Return, from the material below, each line in which "computer" occurs.

+ + +

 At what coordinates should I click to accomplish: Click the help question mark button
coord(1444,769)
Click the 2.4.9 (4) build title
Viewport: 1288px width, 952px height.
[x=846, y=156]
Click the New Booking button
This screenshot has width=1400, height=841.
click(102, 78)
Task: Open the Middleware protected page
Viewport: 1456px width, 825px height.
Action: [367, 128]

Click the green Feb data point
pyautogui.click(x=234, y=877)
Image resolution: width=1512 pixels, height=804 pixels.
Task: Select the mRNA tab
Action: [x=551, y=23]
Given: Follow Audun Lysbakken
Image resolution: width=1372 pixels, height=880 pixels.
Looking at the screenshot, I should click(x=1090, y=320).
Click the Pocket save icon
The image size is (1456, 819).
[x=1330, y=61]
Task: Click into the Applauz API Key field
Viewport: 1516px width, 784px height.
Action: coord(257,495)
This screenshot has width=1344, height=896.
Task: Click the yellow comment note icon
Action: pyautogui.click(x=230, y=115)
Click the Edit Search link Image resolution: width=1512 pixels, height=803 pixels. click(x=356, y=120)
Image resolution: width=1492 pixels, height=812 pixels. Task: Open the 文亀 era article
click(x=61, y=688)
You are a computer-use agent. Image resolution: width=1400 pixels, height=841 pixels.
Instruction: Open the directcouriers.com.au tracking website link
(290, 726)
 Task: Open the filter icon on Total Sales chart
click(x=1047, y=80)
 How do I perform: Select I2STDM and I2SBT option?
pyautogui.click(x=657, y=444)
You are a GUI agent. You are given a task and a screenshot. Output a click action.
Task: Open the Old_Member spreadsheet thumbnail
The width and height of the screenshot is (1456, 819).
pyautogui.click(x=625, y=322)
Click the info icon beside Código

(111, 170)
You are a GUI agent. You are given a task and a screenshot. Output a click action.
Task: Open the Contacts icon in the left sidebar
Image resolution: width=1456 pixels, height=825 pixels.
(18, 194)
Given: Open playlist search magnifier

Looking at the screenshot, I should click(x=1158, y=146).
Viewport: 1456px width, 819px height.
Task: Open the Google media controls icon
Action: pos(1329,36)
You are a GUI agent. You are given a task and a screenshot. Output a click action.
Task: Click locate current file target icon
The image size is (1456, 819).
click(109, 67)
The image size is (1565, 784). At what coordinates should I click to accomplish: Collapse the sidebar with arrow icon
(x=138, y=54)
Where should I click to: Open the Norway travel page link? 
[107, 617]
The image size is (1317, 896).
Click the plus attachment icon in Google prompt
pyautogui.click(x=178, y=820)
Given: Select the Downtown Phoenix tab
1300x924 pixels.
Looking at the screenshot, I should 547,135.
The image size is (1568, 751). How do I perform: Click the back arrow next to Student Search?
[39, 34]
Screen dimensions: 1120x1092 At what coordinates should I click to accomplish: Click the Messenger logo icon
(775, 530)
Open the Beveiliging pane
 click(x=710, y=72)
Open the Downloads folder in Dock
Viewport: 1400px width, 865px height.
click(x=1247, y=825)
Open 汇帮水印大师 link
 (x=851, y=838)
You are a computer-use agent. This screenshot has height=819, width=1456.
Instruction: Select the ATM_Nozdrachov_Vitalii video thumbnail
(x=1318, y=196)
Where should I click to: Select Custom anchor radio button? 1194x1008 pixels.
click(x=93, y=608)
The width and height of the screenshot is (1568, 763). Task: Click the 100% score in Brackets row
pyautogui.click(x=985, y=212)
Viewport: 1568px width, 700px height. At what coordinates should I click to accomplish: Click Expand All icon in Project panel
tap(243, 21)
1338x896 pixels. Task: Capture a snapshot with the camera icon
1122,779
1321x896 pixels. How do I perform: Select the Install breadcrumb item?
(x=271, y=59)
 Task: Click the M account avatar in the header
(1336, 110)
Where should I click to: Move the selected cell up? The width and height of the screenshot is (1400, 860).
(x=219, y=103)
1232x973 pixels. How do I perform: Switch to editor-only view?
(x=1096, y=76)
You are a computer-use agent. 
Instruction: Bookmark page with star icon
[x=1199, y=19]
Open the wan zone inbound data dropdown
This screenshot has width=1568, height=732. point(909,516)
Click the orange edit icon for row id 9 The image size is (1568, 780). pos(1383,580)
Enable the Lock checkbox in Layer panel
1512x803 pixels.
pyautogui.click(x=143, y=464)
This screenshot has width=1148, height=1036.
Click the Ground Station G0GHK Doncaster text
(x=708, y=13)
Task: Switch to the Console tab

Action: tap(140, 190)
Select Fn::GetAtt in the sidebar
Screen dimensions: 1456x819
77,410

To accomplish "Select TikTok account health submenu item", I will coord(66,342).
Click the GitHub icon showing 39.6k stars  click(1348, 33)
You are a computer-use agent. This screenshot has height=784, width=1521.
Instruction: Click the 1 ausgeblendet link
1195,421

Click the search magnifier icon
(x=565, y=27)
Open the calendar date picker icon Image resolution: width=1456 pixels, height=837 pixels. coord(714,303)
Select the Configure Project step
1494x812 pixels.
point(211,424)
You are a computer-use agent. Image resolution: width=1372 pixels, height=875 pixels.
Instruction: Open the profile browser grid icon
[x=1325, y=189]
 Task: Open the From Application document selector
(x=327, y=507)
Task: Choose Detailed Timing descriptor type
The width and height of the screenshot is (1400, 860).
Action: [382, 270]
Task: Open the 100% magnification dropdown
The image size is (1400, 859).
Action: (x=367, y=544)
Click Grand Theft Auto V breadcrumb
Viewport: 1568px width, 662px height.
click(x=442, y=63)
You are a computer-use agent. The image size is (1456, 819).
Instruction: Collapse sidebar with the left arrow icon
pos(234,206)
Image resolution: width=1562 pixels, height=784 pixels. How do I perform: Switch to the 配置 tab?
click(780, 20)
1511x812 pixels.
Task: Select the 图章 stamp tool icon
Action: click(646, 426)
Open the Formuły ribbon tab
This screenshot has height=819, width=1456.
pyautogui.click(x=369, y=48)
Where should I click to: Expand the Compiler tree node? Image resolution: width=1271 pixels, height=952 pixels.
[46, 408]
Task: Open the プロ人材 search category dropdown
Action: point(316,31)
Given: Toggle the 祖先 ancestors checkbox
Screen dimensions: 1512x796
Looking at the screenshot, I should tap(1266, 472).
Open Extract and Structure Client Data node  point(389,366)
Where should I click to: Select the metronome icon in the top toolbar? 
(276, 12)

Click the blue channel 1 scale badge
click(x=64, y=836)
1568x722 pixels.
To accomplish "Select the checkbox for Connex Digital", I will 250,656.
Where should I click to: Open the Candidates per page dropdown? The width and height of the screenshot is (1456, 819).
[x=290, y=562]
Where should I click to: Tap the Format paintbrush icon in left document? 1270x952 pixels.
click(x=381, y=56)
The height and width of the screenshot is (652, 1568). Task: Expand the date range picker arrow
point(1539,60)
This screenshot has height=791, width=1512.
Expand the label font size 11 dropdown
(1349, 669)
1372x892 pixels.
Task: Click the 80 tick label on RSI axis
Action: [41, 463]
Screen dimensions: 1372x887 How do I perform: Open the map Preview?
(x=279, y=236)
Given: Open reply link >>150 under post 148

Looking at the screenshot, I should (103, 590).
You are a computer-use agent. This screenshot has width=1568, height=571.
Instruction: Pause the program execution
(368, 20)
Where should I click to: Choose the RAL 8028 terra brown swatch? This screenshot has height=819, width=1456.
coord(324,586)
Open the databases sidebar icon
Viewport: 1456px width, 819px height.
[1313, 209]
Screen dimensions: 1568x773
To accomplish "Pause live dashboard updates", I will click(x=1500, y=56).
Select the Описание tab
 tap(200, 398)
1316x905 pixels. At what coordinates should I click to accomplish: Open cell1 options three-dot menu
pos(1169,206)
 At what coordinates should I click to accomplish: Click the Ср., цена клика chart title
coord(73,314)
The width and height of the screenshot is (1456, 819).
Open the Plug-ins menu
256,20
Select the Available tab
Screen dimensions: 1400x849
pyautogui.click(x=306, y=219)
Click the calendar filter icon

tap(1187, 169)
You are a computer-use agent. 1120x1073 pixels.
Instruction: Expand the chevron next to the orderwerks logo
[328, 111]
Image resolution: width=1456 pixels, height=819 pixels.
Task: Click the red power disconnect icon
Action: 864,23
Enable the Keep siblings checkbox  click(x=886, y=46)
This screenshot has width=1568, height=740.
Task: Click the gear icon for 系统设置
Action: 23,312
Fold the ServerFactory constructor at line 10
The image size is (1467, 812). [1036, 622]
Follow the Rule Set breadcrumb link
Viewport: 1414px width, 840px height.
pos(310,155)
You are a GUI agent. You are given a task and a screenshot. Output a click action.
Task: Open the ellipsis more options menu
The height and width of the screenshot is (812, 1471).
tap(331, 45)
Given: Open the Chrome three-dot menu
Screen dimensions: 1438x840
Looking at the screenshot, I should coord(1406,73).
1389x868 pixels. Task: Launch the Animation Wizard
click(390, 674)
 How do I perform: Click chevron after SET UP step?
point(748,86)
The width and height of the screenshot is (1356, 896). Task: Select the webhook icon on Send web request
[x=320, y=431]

+ + +

### Reply
You are a computer-use agent. Image resolution: width=1400 pixels, height=841 pixels.
You are a computer-use agent. This screenshot has height=819, width=1456.
You are a computer-use agent. 
You are a computer-use agent. This screenshot has height=784, width=1521.
You are a computer-use agent. Image resolution: width=1372 pixels, height=875 pixels.
You are a computer-use agent. The image size is (1456, 819).
You are a computer-use agent. This screenshot has width=1568, height=571.
You are a computer-use agent. 1120x1073 pixels.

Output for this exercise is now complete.